I am soooo excited for you to return here to the US and ecstatic that mom will be here too. I selfishly long for her to be here within driving distance and not a world away. God has blessed us with tools to communicate but there is nothing like a real hug.
I will pray for you and you keep that chin up. You and momma hang in there together and fight that evil. I worry so that something will happen to ya'll there but then I just put my trust in God that He will take care of ya'll no matter what.
Love ya and take care-

Anonymous said...

Just sending/giving you a little letter to tell you "you've been in my thoughts and prayers this week." Although I can't understand the fullness of your feelings right now, I can understand homesickness and lonliness. Both leave me broken and longing.

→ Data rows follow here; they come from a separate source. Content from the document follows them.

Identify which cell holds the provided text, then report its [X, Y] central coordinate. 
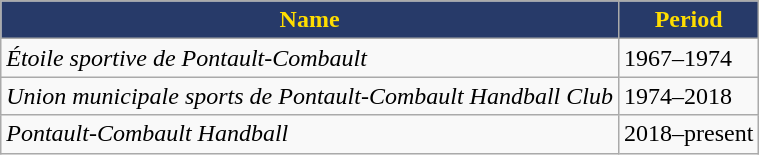
1967–1974 [688, 58]
Pontault-Combault Handball [310, 134]
Period [688, 20]
1974–2018 [688, 96]
Union municipale sports de Pontault-Combault Handball Club [310, 96]
Name [310, 20]
2018–present [688, 134]
Étoile sportive de Pontault-Combault [310, 58]
Identify which cell holds the provided text, then report its [X, Y] central coordinate. 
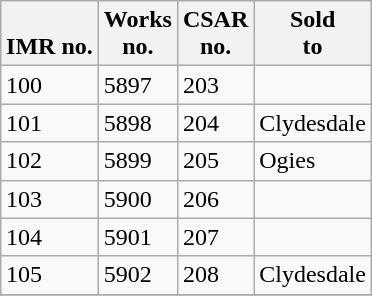
102 [50, 161]
Worksno. [138, 34]
CSARno. [215, 34]
IMR no. [50, 34]
5901 [138, 237]
207 [215, 237]
103 [50, 199]
5902 [138, 275]
205 [215, 161]
208 [215, 275]
Ogies [313, 161]
5897 [138, 85]
206 [215, 199]
5898 [138, 123]
104 [50, 237]
204 [215, 123]
105 [50, 275]
101 [50, 123]
5899 [138, 161]
203 [215, 85]
5900 [138, 199]
100 [50, 85]
Soldto [313, 34]
Extract the (X, Y) coordinate from the center of the cell holding the provided text.  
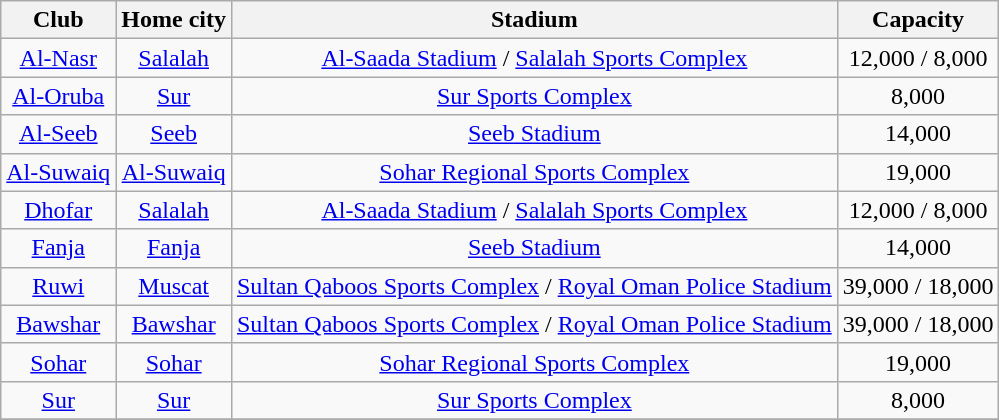
Seeb (174, 134)
Club (58, 20)
Al-Seeb (58, 134)
Al-Nasr (58, 58)
Muscat (174, 286)
Home city (174, 20)
Ruwi (58, 286)
Dhofar (58, 210)
Al-Oruba (58, 96)
Capacity (918, 20)
Stadium (534, 20)
Scan for the cell matching the given text and deliver its (X, Y) coordinate at center. 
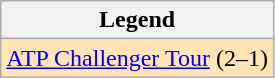
ATP Challenger Tour (2–1) (138, 58)
Legend (138, 20)
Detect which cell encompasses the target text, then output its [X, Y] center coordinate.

Wouldn't it be nice to just be picked up in the physical arms of God and embraced from time to time (or continuously if possible). I also long for what you mentioned. However, even more so I admire those who withstand and turn with joy to God to provide all. How I admire and respect your patience and faith in your Father in Heaven!(and how you focus on Him, even in pain).

Also, your joy radiates through raindrops of sorrow. It is a true joy that can be reflected when in pain! Everyday that I see you, I am reminded again of God's love and faithfulness. Thanks for being such an encouragement and light in dark places. May God encompass you in love. You are a blessing.